• Craniopharyngioma Overview

    Craniopharyngioma is a brain tumor that commonly affects children. These tumors grow in the area of the pituitary gland and optic nerve and frequently grow up into the base of a child’s brain. They grow from cells that, in the developing embryo, had helped to form the normal pituitary gland, which secretes various hormones into the bloodstream.

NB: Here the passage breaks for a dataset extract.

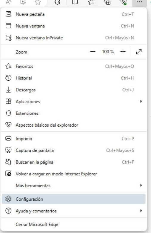Click Volver a cargar en modo Internet Explorer
This screenshot has width=151, height=233.
click(74, 174)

    Craniopharyngioma Treatment at Dana-Farber/Boston Children's

    Patients with craniopharyngioma are treated at Dana-Farber/Boston Children's Cancer and Blood Disorders Center through the Brain Tumor Center. Continue reading to learn more about craniopharyngioma or visit the Brain Tumor Center homepage to learn about our expertise with this condition.

    Symptoms & Diagnosis

    Craniopharyngiomas can cause symptoms in one of three ways:

    • Impaired hormone function – as the tumor grows near the pituitary gland and affects hormone production, there can be a fall-off in a child’s normal growth rate due to lack of growth hormone
    • Increased brain pressure – as the tumor grows up into the base of the brain, it can cause obstructions in the chamber through which fluid circulates, leading to headache, nausea and vomiting, all of which are symptoms of hydrocephalus (fluid buildup inside the brain)
    • Loss of vision – the tumor can put pressure on the optic nerve, which can lead to severe vision loss in one or both eyes (many children are diagnosed when they fail a school vision exam)

    When some children with large tumors are initially diagnosed, they may be quite ill, with increased pressure in the brain and not much time for additional diagnostic testing. In this case, surgery must be performed immediately to decrease intracranial pressure.

    If time is available, additional diagnostic tests include:

    • Computerized tomography (CT or CAT) scan so the doctor can determine the extent of calcium buildup in the tumor (which magnetic resonance imaging can’t) and help identify areas of the tumor that may be difficult to remove.
    • MEI scans, to assess the non-calcified parts of the tumor
    • Endocrine and ophthalmic evaluations to check for hormone abnormalities or vision problems

    After all tests are completed, doctors will be able to outline the best treatment options.

    Treatment & Care Options

    Neurosurgery is almost always used to removed as much of the tumor as possible. Even if the tumor is completely removed, the tumor could re-grow from small fragments buried deeper into the brain that cannot be seen at the time of the operation.

    Focused radiation treatments (stereotactic radiosurgery, Gamma Knife or most often proton beam) can be used to treat areas of the tumor that cannot be removed surgically.

    There can be side effects related to the tumor itself or its treatment. Knowing what these side effects are can help physicians prepare for and, in some cases, prevent these symptoms from occurring.

    Progressive or Recurrent Disease

    Craniopharyngioma recurrence is as high as 16 percent after total removal of the tumor. Recurrences can occur up to two years after surgery.

    Long-term Outlook

    The prognosis for children with craniopharyngioma is generally good, with an 80 percent to 90 percent chance of a permanent cure if the tumor can be completely removed with surgery. Many children require lifetime follow-up, including ophthalmology, endocrinology, neuropsychology, neurology and neurosurgery consultations.